September 9, 2015 was a milestone date for me. It was exactly 11 years from the day that I was assaulted.
When it happened, it nearly destroyed me. For years I was an absolute wreck. My existing predisposition towards depression became a constant cloud of darkness that suffocated me day and night. I didn’t trust the world after that; I developed crippling social anxiety that prevented me from doing the simplest tasks.

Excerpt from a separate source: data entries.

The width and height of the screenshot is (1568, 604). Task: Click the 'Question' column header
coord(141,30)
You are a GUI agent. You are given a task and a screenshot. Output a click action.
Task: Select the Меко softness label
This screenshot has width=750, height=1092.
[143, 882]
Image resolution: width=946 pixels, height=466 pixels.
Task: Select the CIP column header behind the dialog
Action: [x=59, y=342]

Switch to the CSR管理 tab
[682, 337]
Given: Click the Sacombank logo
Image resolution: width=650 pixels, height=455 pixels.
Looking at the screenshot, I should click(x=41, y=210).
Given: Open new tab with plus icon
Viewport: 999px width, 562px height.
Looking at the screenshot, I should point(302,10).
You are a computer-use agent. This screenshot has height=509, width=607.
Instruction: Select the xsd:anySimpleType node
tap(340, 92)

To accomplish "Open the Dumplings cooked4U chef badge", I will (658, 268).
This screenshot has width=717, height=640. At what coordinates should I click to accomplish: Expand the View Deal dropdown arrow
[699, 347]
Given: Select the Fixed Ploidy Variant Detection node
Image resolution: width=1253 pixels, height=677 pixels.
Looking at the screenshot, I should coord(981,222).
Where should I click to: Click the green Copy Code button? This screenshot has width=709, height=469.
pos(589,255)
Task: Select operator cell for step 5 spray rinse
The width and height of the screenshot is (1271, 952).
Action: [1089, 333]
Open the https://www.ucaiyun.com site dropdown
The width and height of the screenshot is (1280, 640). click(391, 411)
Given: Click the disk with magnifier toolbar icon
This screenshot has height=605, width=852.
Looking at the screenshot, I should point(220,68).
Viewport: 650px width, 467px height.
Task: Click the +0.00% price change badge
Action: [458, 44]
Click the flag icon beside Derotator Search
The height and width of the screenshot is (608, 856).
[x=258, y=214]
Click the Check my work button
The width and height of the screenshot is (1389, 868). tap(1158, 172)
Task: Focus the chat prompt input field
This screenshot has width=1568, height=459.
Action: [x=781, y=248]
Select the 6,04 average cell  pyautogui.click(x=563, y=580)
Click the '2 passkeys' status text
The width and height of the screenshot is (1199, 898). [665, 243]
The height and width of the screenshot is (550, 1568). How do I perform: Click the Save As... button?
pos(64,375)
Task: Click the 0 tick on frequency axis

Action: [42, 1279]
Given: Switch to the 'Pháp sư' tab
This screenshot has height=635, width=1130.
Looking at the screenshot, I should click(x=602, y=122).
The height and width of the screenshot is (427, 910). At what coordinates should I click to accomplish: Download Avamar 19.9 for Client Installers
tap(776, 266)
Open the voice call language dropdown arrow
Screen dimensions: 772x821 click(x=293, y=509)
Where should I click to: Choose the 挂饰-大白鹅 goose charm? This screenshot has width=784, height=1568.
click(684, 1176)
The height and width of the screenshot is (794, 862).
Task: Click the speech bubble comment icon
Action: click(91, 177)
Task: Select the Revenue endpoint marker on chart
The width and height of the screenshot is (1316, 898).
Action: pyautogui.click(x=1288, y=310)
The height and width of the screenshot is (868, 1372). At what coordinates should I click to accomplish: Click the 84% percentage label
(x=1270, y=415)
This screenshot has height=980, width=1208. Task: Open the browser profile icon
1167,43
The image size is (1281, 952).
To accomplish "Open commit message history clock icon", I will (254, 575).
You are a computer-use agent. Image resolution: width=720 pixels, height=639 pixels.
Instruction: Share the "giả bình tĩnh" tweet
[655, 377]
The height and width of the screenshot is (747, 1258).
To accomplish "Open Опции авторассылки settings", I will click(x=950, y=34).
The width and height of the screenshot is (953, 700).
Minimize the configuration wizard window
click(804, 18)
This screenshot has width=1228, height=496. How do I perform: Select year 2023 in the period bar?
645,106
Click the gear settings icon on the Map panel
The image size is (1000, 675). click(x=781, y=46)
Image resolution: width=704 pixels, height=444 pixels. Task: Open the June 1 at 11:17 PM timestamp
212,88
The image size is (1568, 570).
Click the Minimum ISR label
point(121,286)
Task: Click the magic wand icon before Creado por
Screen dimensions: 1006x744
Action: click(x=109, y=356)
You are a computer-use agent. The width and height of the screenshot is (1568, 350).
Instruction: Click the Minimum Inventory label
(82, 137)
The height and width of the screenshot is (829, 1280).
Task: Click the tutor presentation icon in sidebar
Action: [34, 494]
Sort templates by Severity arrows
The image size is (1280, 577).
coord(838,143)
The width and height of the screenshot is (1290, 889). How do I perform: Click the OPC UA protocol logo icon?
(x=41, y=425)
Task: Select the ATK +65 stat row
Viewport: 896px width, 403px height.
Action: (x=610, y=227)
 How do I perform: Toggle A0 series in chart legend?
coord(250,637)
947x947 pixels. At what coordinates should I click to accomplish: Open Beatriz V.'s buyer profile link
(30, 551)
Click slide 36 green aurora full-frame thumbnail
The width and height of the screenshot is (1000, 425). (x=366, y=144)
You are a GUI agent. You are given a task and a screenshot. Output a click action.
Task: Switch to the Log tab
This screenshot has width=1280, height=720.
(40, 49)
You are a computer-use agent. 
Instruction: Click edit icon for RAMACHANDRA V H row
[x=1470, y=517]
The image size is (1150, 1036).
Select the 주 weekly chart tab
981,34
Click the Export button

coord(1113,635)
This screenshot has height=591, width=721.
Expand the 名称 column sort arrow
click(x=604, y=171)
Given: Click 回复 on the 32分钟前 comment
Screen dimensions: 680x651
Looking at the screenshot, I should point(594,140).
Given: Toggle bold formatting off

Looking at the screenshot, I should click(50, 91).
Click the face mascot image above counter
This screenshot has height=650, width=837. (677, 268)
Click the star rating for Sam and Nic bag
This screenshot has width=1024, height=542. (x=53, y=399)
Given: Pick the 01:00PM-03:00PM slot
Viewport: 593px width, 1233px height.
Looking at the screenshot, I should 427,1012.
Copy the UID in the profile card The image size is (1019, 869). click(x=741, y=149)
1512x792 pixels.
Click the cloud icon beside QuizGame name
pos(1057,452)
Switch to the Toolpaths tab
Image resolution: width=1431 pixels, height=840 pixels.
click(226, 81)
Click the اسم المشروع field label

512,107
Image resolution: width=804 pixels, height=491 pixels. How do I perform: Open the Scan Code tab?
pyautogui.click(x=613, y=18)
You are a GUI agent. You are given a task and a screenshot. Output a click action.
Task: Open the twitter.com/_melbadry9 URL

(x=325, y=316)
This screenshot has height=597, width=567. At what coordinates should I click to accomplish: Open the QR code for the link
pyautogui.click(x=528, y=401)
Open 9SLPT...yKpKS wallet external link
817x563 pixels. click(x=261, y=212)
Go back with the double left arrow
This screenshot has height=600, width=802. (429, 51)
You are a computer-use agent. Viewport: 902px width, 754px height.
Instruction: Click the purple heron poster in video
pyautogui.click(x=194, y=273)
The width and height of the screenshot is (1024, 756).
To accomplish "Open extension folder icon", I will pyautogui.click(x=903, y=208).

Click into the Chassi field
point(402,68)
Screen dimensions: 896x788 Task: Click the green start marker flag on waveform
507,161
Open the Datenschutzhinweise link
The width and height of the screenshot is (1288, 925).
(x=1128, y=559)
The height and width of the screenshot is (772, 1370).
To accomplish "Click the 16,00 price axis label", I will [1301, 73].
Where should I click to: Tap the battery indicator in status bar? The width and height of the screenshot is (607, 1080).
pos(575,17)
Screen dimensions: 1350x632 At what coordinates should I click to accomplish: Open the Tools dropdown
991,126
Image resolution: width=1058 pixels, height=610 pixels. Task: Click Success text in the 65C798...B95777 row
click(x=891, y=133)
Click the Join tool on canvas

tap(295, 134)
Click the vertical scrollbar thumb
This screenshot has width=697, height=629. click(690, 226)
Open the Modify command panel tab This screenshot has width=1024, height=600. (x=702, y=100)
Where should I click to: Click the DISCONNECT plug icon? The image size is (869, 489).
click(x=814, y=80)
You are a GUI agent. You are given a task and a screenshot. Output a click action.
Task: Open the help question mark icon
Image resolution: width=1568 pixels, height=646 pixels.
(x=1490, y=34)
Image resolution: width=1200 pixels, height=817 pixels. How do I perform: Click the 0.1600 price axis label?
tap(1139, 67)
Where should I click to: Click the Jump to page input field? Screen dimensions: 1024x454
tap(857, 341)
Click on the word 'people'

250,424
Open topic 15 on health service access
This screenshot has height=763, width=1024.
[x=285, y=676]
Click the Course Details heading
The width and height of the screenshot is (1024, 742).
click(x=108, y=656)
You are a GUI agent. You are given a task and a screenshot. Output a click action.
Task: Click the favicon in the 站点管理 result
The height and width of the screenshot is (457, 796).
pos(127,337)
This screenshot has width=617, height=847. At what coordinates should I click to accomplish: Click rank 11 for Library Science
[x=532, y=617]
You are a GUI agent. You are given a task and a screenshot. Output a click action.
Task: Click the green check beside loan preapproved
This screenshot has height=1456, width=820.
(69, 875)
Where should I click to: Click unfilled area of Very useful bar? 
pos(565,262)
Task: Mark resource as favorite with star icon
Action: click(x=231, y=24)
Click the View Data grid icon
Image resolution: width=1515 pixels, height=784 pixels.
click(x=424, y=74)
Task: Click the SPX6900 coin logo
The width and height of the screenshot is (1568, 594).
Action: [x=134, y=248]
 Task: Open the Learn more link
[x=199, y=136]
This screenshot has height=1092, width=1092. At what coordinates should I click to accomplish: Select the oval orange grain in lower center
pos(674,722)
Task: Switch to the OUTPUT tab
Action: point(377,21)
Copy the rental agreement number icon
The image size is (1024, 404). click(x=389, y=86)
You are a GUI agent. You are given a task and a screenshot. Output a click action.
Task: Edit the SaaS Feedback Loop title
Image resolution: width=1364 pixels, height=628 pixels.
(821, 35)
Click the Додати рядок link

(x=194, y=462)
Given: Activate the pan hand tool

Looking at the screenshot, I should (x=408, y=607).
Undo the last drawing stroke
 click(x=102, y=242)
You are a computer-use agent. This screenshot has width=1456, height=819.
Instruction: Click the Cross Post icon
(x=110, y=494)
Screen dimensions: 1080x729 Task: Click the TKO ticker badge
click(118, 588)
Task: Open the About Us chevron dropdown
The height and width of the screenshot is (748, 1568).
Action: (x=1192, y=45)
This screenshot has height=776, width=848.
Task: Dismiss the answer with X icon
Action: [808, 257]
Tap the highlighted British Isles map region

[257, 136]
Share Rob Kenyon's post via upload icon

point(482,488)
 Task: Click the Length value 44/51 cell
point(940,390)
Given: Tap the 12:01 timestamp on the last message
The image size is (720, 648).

Each year, when the anniversary date of the trauma approached I became more and more paralyzed with fear. The flashbacks and nightmares that I suffered from worsened as the date came nearer. I ended up using September 9th to do whatever I felt like doing. If I wanted to go somewhere, eat something or buy something that day, I did it. I told myself that I was celebrating the fact that I was still here, but in reality I was just using any coping mechanism I could to make it through that day.
Eventually after plenty of therapy, healing, living and love from my family and friends, I began to notice that September 9th became less painful each year. Astoundingly, this year it came and went and I barely noticed it. If someone had told me back then, right after the incident happened, that I’d feel this way about it today, I don’t think I would have believed it. Even now it’s hard to understand. Still, I can’t help but feel that in a way I’m a different person now than I was then. I’ve seen and done things that I’d never have imagined possible. I’ve had relationships. I’ve advocated for myself. I’ve owned my truth. I’ve thrived.
I’ve had some difficulties lately and reflecting on how far I’ve come has been energizing. If I can come back from that, what can’t I do? In retrospect, I recognize the strength that it took for me to recover and frankly I’m in awe of it.
The tweet at the top of this blog made me think about all of my old selves. I wondered… if there was a mausoleum containing every layer that I’ve shed to get to the me that I am today, what would that look like? My crypt would be filled with sarcophagi like the insecure mean girl, the broken agoraphobic, and the girl who was afraid to admit what she really wanted. I’m so curious to see who will emerge when I shed this layer that I’m wearing now. If history has shown me anything, she’ll be much stronger and happier than I’ve ever been.